What you need to do =
Print the records verbatim from the line containing "Where should I" through the line containing "Switch to the 评论 tab", including both of those lines and nothing else.

Provided data =
## begin

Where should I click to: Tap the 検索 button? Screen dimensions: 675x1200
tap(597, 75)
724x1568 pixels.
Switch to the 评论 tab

## end
## begin

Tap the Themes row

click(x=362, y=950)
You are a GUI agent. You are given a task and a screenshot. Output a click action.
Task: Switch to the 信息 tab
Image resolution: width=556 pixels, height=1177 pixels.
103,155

## end

Answer =
Where should I click to: Tap the 検索 button? Screen dimensions: 675x1200
tap(597, 75)
724x1568 pixels.
Switch to the 评论 tab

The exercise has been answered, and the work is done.